ABOUT THIS EXERCISE:
All lines from the one containing "The height and width of the screenshot is (868, 1389)." through the last line below must be duplicated exactly, with nothing outside that span.

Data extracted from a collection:
*** Begin section ***

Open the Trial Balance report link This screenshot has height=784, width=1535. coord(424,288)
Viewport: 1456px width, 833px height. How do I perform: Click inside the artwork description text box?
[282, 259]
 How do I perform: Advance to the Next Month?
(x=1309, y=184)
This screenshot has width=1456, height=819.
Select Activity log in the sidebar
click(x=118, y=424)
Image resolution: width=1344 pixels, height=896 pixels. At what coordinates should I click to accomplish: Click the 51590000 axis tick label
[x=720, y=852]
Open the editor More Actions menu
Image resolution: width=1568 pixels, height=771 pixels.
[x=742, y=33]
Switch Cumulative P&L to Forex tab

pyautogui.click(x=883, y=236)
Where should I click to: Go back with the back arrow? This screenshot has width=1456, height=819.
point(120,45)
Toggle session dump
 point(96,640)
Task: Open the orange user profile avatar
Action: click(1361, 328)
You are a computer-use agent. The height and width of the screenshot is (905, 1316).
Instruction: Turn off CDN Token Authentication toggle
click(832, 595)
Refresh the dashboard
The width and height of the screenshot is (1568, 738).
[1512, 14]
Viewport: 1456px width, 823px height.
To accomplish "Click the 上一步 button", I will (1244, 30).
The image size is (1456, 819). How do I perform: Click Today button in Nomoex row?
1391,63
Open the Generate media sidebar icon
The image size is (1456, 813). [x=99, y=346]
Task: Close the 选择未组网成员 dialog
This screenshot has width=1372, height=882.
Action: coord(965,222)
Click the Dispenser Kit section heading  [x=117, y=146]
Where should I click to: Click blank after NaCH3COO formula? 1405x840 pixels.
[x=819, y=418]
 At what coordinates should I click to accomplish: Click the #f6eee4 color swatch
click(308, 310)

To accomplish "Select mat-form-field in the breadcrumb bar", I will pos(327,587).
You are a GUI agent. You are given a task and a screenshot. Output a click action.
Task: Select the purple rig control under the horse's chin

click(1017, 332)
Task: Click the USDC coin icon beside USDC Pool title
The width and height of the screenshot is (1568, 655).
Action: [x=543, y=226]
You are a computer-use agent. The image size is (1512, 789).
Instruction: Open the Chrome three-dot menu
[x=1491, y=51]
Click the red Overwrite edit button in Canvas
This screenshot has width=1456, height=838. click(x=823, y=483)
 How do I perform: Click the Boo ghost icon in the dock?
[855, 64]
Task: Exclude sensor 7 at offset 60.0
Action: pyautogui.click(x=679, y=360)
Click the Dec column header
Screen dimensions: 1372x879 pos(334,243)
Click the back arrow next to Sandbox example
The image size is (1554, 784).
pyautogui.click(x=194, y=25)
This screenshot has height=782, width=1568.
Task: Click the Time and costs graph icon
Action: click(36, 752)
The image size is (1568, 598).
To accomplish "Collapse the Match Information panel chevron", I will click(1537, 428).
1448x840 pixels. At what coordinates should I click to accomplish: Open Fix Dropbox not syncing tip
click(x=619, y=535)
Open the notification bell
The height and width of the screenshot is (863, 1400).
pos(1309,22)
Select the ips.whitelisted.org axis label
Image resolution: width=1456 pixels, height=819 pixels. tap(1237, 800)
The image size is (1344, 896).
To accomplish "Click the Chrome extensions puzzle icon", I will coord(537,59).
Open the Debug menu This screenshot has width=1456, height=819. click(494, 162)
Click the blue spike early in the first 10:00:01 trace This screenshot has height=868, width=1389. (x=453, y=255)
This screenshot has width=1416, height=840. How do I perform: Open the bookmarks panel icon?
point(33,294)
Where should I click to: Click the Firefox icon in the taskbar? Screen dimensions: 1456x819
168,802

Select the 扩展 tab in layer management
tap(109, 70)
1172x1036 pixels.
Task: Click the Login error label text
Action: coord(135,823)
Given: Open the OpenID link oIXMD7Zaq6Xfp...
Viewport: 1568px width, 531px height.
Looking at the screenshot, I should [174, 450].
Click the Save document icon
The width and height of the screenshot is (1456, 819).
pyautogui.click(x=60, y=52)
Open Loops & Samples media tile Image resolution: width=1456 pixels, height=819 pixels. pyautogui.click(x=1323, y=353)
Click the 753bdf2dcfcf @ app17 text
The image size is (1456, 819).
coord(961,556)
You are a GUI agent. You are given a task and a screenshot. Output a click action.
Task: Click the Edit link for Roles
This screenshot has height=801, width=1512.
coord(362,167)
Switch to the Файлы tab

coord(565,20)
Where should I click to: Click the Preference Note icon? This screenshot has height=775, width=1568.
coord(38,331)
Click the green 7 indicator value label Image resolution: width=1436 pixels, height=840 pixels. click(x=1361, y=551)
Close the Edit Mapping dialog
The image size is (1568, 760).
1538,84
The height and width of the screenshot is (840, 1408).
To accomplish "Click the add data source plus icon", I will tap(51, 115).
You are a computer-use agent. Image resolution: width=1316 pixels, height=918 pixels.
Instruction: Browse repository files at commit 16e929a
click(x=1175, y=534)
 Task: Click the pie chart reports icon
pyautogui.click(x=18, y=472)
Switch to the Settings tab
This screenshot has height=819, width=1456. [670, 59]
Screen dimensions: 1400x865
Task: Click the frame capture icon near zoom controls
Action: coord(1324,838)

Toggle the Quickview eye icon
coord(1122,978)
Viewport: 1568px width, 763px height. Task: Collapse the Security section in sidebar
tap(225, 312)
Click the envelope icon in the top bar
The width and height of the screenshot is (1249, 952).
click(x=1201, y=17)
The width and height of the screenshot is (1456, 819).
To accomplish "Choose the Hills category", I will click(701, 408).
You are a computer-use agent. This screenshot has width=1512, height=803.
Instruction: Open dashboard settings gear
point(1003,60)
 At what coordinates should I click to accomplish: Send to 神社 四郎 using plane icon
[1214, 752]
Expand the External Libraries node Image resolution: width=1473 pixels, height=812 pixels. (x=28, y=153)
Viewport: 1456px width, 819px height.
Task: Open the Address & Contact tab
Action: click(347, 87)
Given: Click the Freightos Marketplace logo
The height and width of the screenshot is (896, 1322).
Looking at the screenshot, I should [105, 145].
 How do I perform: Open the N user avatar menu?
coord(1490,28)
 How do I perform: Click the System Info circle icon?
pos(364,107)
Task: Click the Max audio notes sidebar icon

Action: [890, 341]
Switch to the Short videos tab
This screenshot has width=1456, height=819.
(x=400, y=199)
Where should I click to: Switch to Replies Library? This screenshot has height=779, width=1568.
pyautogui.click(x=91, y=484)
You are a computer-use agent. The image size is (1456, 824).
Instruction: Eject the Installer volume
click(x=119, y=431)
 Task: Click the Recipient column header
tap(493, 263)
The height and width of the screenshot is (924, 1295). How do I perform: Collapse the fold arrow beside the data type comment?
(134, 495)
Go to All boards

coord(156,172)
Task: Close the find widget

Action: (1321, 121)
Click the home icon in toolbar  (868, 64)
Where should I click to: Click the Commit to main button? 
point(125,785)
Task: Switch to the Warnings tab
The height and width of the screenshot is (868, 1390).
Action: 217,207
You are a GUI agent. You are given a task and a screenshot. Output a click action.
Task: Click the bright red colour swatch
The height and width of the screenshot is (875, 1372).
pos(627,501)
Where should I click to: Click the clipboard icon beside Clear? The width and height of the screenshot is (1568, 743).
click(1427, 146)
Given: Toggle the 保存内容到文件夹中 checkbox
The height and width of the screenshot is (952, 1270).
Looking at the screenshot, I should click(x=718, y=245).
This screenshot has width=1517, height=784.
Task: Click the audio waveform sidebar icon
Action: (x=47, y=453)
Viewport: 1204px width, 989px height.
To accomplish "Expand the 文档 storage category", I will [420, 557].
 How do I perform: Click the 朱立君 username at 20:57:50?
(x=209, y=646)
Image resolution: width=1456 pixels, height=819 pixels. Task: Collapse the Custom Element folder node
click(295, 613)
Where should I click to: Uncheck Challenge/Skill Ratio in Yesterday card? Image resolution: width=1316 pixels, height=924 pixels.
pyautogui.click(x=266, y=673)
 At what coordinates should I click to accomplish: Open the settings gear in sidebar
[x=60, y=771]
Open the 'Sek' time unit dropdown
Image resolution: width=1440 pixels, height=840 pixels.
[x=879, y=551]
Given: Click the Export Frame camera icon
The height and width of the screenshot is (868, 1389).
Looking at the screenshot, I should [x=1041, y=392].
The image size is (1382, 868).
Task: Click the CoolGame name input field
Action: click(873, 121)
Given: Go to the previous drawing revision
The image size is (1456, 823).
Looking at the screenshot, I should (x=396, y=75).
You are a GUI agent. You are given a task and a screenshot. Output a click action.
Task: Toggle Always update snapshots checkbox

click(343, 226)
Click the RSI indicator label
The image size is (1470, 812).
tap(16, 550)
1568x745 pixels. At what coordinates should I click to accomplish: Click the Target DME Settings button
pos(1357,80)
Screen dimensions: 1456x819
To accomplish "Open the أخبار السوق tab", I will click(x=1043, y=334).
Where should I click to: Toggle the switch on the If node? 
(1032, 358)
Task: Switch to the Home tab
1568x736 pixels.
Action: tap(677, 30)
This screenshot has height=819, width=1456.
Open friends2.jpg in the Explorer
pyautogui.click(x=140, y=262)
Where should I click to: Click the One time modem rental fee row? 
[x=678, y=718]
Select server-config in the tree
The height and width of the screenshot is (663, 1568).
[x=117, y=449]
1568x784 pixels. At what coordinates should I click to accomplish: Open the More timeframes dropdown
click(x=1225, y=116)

*** End section ***

TASK RESPONSE:
The height and width of the screenshot is (868, 1389).
Looking at the screenshot, I should [x=1041, y=392].
The image size is (1382, 868).
Task: Click the CoolGame name input field
Action: click(873, 121)
Given: Go to the previous drawing revision
The image size is (1456, 823).
Looking at the screenshot, I should (x=396, y=75).
You are a GUI agent. You are given a task and a screenshot. Output a click action.
Task: Toggle Always update snapshots checkbox

click(343, 226)
Click the RSI indicator label
The image size is (1470, 812).
tap(16, 550)
1568x745 pixels. At what coordinates should I click to accomplish: Click the Target DME Settings button
pos(1357,80)
Screen dimensions: 1456x819
To accomplish "Open the أخبار السوق tab", I will click(x=1043, y=334).
Where should I click to: Toggle the switch on the If node? 
(1032, 358)
Task: Switch to the Home tab
1568x736 pixels.
Action: tap(677, 30)
This screenshot has height=819, width=1456.
Open friends2.jpg in the Explorer
pyautogui.click(x=140, y=262)
Where should I click to: Click the One time modem rental fee row? 
[x=678, y=718]
Select server-config in the tree
The height and width of the screenshot is (663, 1568).
[x=117, y=449]
1568x784 pixels. At what coordinates should I click to accomplish: Open the More timeframes dropdown
click(x=1225, y=116)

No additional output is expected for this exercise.